Visiting Assistant Professor of Geology


Current Projects

Studies of nitrogen cycling in modern marine environments
The largest sink of fixed nitrogen in the oceans is denitrification in marine sediments (denitrification here defined as a conversion of biologically available forms of N to N2). By measuring concentrations and  δ15N (and δ18O) of various N species (NO3-, NO2-, NH4+, N2O, N2) and closely collaborating with a group of microbiologists, molecular biologists and ecologists, we have been able to identify and characterize novel biological pathways (see our recent paper here).

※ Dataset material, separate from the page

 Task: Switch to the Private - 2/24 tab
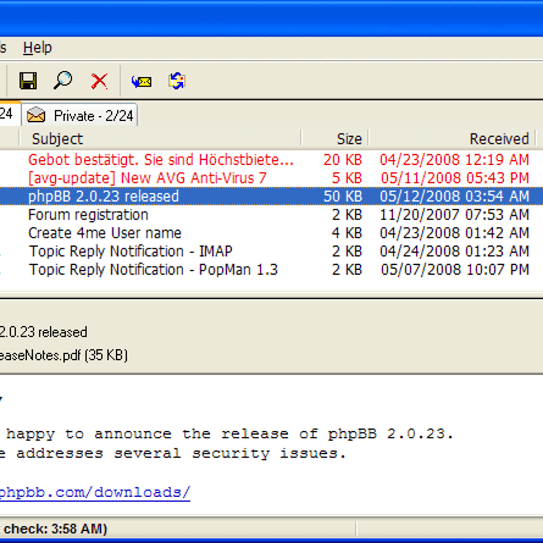(81, 116)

Studies of nitrogen cycle on the glacial-interglacial time scales using deep sea corals
Reconstructing changes in the N (nitrogen) cycle on a geological time scales provides insights into the links between biological productivity and past climate. The main tool used in the studies of N cycle through time is the N isotope composition of preserved Particulate Organic Nitrogen (δ15N-PON). However, δ15N of sedimentary PON is often subject to modification during post-burial diagenesis. To add to the arsenal of proxies used in studies of the N cycle through time, in collaboration with the research groups of Daniel Sigman and Branwen Williams, I have been investigating the δ15N-PON bound within the carbonate skeletons of deep-sea corals.  Deep sea corals have been increasingly used in paleoceanographic studies, serving as archives for geochemical proxies used to decipher the past oceanic conditions. Currently underway is a calibration study of the coral-bound δ15N-PON recently funded by the NSF-MGG program.

Factors controlling primary production in high and low latitude ecosystems
Eastern Bering Sea shelf hosts the world’s richestsubarctic ecosystem, which presently supports over 50% of US commercial fisheries. The biological communities in this region evolved in adaptation to a strongly seasonal sea-ice dynamic, which is currently rapidly changing in response to the global warming. Thus, understanding of how the environmental changes affect the carbon flow through this biological system is a vitally important societal issue. Using the dual biological O2 tracer approach (simultaneous measurements of O2/Ar supersaturation and Oxygen Triple Isotope (OTI) composition of O2), I have been working on quantifying Net Community Production (NCP) Gross Photosynthetic Production (GPP) fluxes, and the NCP/GPP ratios, which are the measure of the ecosystem export efficiency. Our study, conducted in the context of an NSF-supported multi-PI field campaign, has demonstrated and quantified the direct links between the extent and duration of winter ice cover and the export efficiency of the community of primary producers (Prokopenko et al., in review)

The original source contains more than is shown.